#### What is required:
Tally the lines of the data that include the word "width". Only the number is to be returned.
** Data to use follows **
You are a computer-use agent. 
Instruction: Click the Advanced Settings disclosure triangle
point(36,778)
** End of Data to use **
** Data to use follows **
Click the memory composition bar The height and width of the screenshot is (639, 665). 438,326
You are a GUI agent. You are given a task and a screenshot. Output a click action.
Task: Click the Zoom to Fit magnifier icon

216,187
** End of Data to use **
** Data to use follows **
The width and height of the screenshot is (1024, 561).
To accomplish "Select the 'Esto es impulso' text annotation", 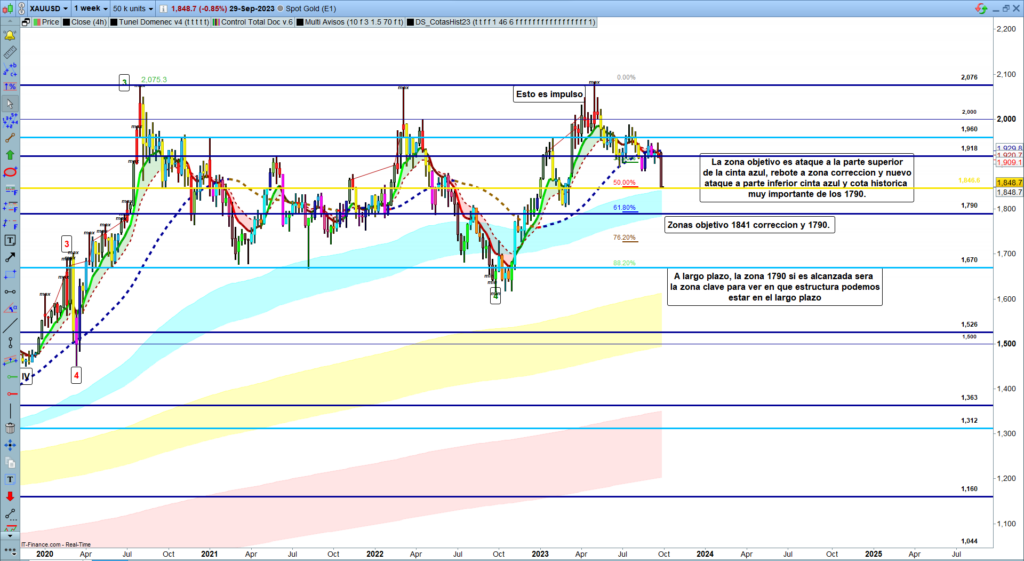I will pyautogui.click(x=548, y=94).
** End of Data to use **
#### Answer to this task:
2